--- start of QUOTED PASSAGE ---
# Vegetables for bottom feeders



## C-kidder (Aug 2, 2014)

Just wondering what everybody else throws in their tank for the pleco's and other bottom feeders in their tanks. I usually throw in the basic zucchini and spinach but find that when I put in broccoli and some of the other more healthy veggies they do not get touched. Carrot's are hit and miss depending on the tank, The only one that is always gone after a night is the zucchini. I heard/seen people use potato's and other starches but haven't tried to many different types. What do you guys and gals use to feed your fish? 
Thanks


----------



## Plumberboy (Jun 2, 2014)

Zucchini only for me. It's easy, i just carve out the seeds. Seems to keep the tanks a little cleaner.


----------



## ddcool (Jul 31, 2012)

canned french cut green beans as a special treat. Plecos are crazy about those ! They
also like thawed frozen brussels sprouts. Stinks up the house though.


----------



## peppy2013 (Feb 19, 2013)
--- end of QUOTED PASSAGE ---
■ TASK SET ■
**1)** List every vegetable named in the forum thread on vegetables for bottom feeders.
**2)** Continue the forum thread on vegetables for bottom feeders from the point where it stops.
--- start of STORED DATA ---
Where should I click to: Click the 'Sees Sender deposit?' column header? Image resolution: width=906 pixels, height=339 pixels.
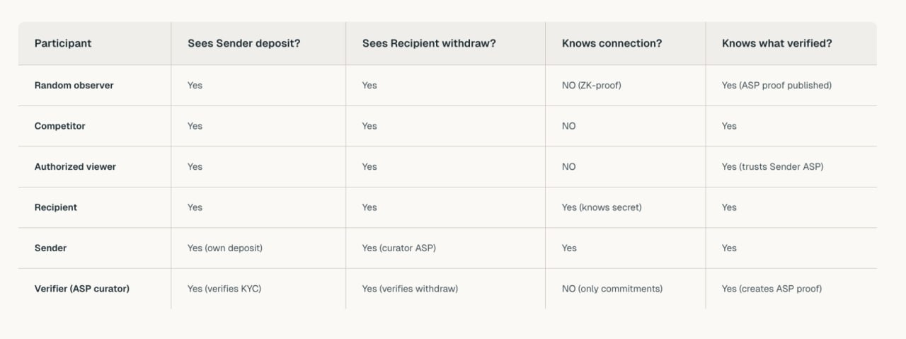tap(243, 43)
--- end of STORED DATA ---
■ ANSWERS TO THE TASKS ■
**1)** Zucchini, spinach, broccoli, carrots, potatoes, green beans, brussels sprouts

**2)**
Broccoli, zucchini, sweet potato, carrots, green beans, dandelion greens, beet greens, the occasional mushroom and apple slices  plecos eat more veggies than my hubby and kids combined lol. I never salt my veg when I steam it so that if there is any left in the pot after dinner the fish get it instead of putting it in the fridge or tossing it


----------



## Vancitycam (Oct 23, 2012)

Zucchini but I just cut stick n drop I'm too lazy to carve anything lol. And from time to time I thaw frozen peas in a bowl of tank water then "pop" them out the skin and drop them in the tank but my fish eat them too so its best to prepare a small handful and dump in at once so they make it to my bottom feeders. 

Zucchini and peas for mine but I hear some people feed lettuce too but can't remember what kind. I figure between two added veggies plus natural algae growth and plants they eat and drift wood they clean and nls I see them swim up and take its fine with whats there.


----------



## Bunny (Oct 13, 2013)

Really just zucchini for my pleco. I've tried carrots and although the shrimp and snails love them, the pleco and corries ignore it. Sometimes I'll pick the peas and beans out of a handful of frozen mixed veggies and nuke them for the fish... they seem to go down okay. Also cucumber if I'm out of zucchini but have cucumber on hand, its not as well liked as the zucchini though


----------



## hi-revs (Nov 3, 2010)

Zucchini and peppers for me


----------



## The Guy (Nov 26, 2010)

When I had fresh water I fed them sweet potato or Zucchini on a fork, Zucchini seemed to be the favorite.


----------



## mikebike (Sep 8, 2010)

My most favorured by the fish is Romain lettice.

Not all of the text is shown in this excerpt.